La situation apparaît particulièrement préoccupante sur le terrain. Selon la consultation, 25 des 37 organisations interrogées déclarent ne bénéficier d’aucune aide au carburant, ou seulement d’un soutien partiel et irrégulier. Or, dans de nombreuses communautés, le carburant représente près de la moitié des coûts d’une sortie de pêche.
Dans le même temps, 36 organisations sur 37 signalent des incursions de navires industriels ou étrangers dans les zones réservées à la pêche artisanale. Une seule estime la surveillance nationale efficace.Les conséquences pourraient également toucher fortement les femmes.
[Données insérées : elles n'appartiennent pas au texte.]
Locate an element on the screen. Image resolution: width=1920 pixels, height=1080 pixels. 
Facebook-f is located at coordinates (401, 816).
Trente-deux organisations estiment que les travailleuses de la transformation, du commerce et des activités post-capture seraient particulièrement affectées par une diminution des débarquements.
Les participants plaident ainsi pour que ces femmes soient considérées comme des actrices à part entière du secteur, et non comme de simples bénéficiaires de politiques publiques.Les acteurs ne rejettent pas pour autant toute réforme. Vingt-sept organisations se disent favorables à une suppression progressive des subventions mal ciblées, à condition qu’elle s’accompagne de mesures de transition, de protection sociale et d’investissements productifs.
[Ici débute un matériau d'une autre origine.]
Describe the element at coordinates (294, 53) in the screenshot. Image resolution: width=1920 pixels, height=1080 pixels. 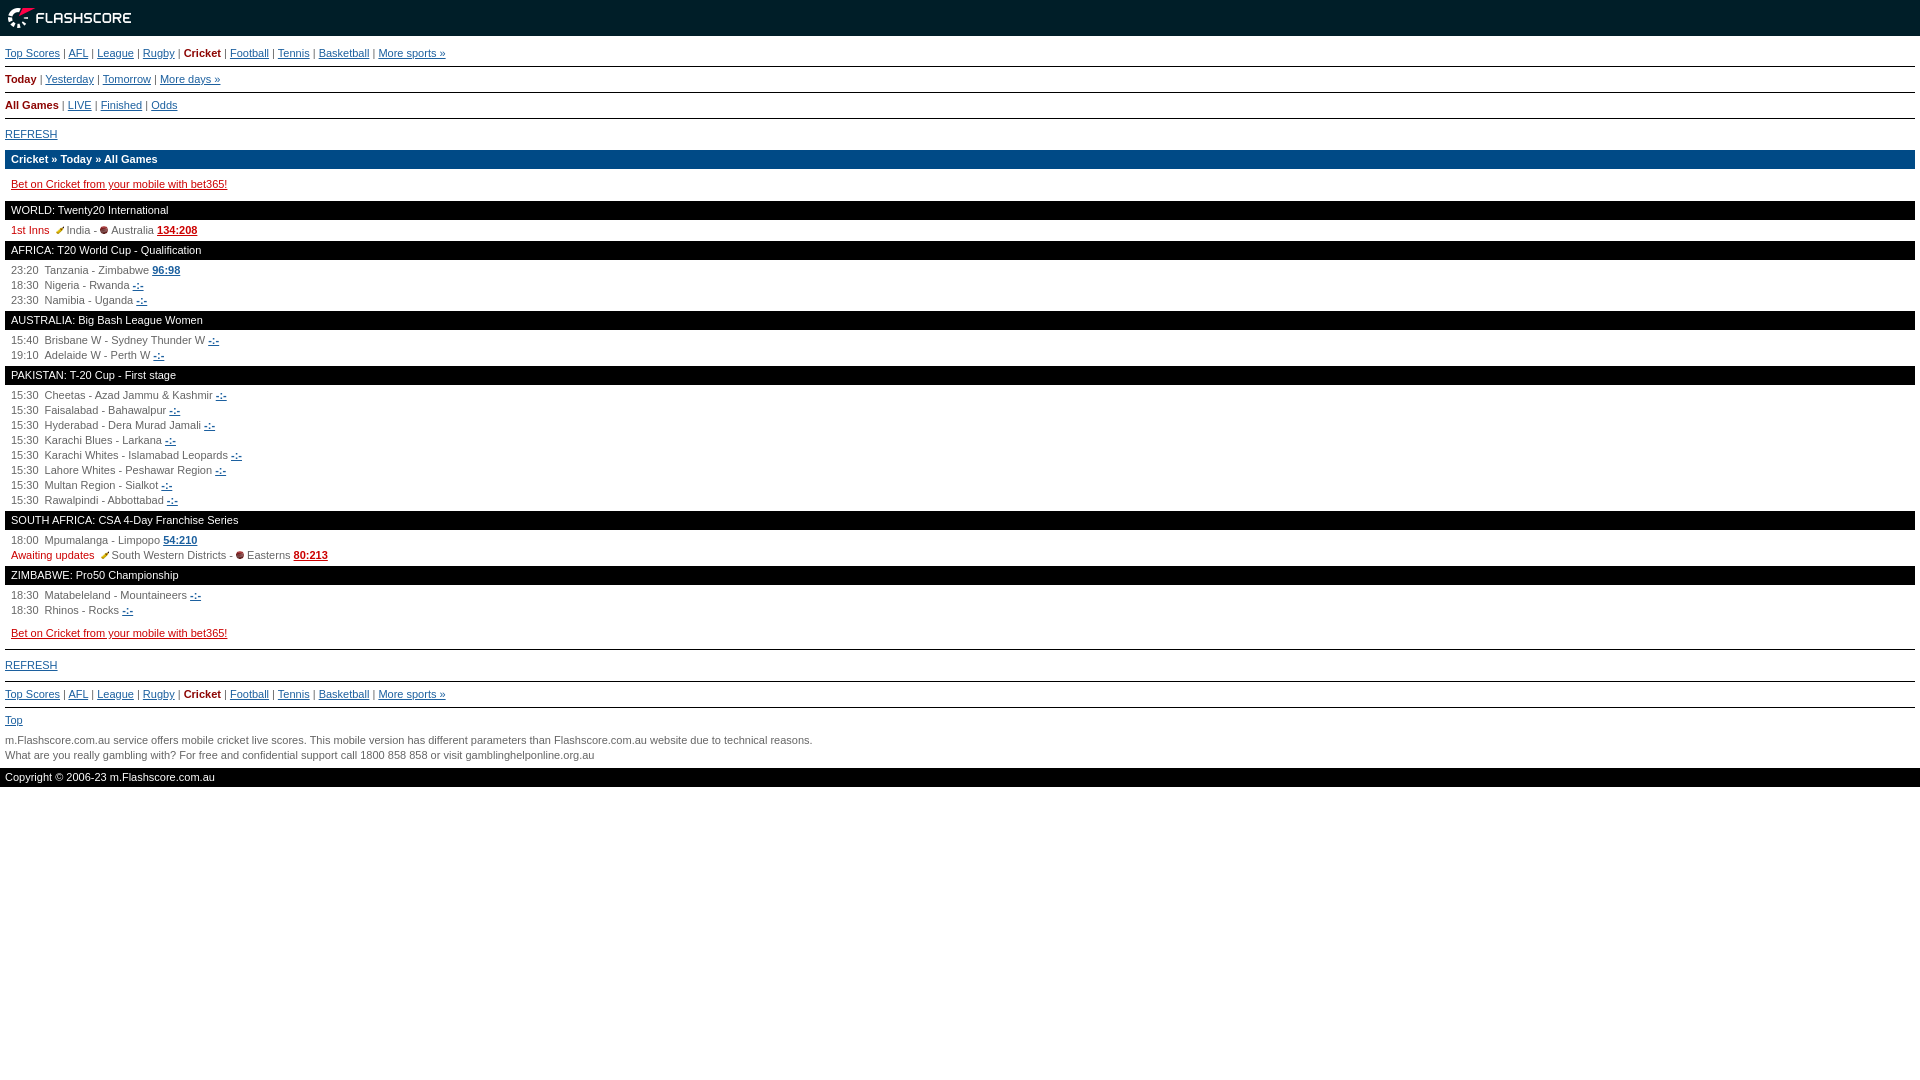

Parmi les priorités figurent notamment le suivi et la surveillance des pêches, la protection des zones artisanales, les infrastructures de débarquement, la chaîne du froid, la transformation ainsi que des mesures ciblées en faveur des femmes, des jeunes et des coopératives.Les participants appellent enfin à une coordination rapide entre les ministères de la Pêche et du Commerce, à l’inventaire des subventions existantes et à la mise en place de plateformes permanentes de concertation.
L’objectif : passer des engagements internationaux à une mise en œuvre qui protège à la fois les populations, leurs moyens de subsistance et la durabilité des ressources halieutiques africaines.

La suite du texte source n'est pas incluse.